* Problem to work on: Each record needs to be echoed exactly; can you do that?
*** Record extracts ***
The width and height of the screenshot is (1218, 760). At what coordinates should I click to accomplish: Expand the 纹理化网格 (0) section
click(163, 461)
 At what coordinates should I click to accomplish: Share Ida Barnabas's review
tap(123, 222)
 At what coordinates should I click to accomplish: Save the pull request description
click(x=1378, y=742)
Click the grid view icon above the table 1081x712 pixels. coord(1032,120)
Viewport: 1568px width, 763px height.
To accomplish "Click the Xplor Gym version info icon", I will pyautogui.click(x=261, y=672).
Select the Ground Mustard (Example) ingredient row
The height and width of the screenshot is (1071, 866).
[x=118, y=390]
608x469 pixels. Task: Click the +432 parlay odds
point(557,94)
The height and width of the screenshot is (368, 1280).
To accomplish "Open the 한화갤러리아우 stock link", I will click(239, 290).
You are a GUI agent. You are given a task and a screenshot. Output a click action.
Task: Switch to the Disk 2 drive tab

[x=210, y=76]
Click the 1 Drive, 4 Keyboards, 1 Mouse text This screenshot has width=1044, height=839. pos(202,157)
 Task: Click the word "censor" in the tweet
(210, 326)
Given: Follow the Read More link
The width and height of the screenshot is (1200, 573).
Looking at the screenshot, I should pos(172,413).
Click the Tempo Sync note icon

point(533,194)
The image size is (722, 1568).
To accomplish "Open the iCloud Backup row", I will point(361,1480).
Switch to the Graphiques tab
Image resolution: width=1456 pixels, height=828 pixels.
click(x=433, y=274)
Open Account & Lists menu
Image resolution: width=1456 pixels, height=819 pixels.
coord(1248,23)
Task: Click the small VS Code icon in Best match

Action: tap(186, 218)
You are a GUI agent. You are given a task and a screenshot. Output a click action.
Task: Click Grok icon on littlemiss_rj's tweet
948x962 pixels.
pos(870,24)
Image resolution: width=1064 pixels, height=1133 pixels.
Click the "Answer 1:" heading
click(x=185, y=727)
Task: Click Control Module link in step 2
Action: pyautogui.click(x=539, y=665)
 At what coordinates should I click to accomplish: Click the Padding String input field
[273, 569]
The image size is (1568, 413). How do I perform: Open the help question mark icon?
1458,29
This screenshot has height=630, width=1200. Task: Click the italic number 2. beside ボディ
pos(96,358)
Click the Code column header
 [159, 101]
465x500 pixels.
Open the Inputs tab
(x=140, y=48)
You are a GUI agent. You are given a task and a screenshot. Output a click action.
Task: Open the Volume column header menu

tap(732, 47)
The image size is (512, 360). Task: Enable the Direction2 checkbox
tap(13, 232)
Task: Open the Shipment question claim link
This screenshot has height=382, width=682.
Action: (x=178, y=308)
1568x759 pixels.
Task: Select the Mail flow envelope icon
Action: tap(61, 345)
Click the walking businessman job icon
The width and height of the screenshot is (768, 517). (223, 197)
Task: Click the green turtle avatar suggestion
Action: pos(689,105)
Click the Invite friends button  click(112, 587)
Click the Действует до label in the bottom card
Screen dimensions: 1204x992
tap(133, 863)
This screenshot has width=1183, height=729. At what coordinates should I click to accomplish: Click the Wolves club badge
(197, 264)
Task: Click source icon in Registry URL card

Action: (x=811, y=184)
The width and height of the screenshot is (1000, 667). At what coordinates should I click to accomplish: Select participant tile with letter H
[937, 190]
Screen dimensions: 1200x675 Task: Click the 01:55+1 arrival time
*** End of Record extracts ***
* Reply to the task:
The width and height of the screenshot is (1218, 760). At what coordinates should I click to accomplish: Expand the 纹理化网格 (0) section
click(163, 461)
 At what coordinates should I click to accomplish: Share Ida Barnabas's review
tap(123, 222)
 At what coordinates should I click to accomplish: Save the pull request description
click(x=1378, y=742)
Click the grid view icon above the table 1081x712 pixels. coord(1032,120)
Viewport: 1568px width, 763px height.
To accomplish "Click the Xplor Gym version info icon", I will pyautogui.click(x=261, y=672).
Select the Ground Mustard (Example) ingredient row
The height and width of the screenshot is (1071, 866).
[x=118, y=390]
608x469 pixels. Task: Click the +432 parlay odds
point(557,94)
The height and width of the screenshot is (368, 1280).
To accomplish "Open the 한화갤러리아우 stock link", I will click(239, 290).
You are a GUI agent. You are given a task and a screenshot. Output a click action.
Task: Switch to the Disk 2 drive tab

[x=210, y=76]
Click the 1 Drive, 4 Keyboards, 1 Mouse text This screenshot has width=1044, height=839. pos(202,157)
 Task: Click the word "censor" in the tweet
(210, 326)
Given: Follow the Read More link
The width and height of the screenshot is (1200, 573).
Looking at the screenshot, I should pos(172,413).
Click the Tempo Sync note icon

point(533,194)
The image size is (722, 1568).
To accomplish "Open the iCloud Backup row", I will point(361,1480).
Switch to the Graphiques tab
Image resolution: width=1456 pixels, height=828 pixels.
click(x=433, y=274)
Open Account & Lists menu
Image resolution: width=1456 pixels, height=819 pixels.
coord(1248,23)
Task: Click the small VS Code icon in Best match

Action: tap(186, 218)
You are a GUI agent. You are given a task and a screenshot. Output a click action.
Task: Click Grok icon on littlemiss_rj's tweet
948x962 pixels.
pos(870,24)
Image resolution: width=1064 pixels, height=1133 pixels.
Click the "Answer 1:" heading
click(x=185, y=727)
Task: Click Control Module link in step 2
Action: pyautogui.click(x=539, y=665)
 At what coordinates should I click to accomplish: Click the Padding String input field
[273, 569]
The image size is (1568, 413). How do I perform: Open the help question mark icon?
1458,29
This screenshot has height=630, width=1200. Task: Click the italic number 2. beside ボディ
pos(96,358)
Click the Code column header
 [159, 101]
465x500 pixels.
Open the Inputs tab
(x=140, y=48)
You are a GUI agent. You are given a task and a screenshot. Output a click action.
Task: Open the Volume column header menu

tap(732, 47)
The image size is (512, 360). Task: Enable the Direction2 checkbox
tap(13, 232)
Task: Open the Shipment question claim link
This screenshot has height=382, width=682.
Action: (x=178, y=308)
1568x759 pixels.
Task: Select the Mail flow envelope icon
Action: tap(61, 345)
Click the walking businessman job icon
The width and height of the screenshot is (768, 517). (223, 197)
Task: Click the green turtle avatar suggestion
Action: pos(689,105)
Click the Invite friends button  click(112, 587)
Click the Действует до label in the bottom card
Screen dimensions: 1204x992
tap(133, 863)
This screenshot has width=1183, height=729. At what coordinates should I click to accomplish: Click the Wolves club badge
(197, 264)
Task: Click source icon in Registry URL card

Action: (x=811, y=184)
The width and height of the screenshot is (1000, 667). At what coordinates should I click to accomplish: Select participant tile with letter H
[937, 190]
Screen dimensions: 1200x675 Task: Click the 01:55+1 arrival time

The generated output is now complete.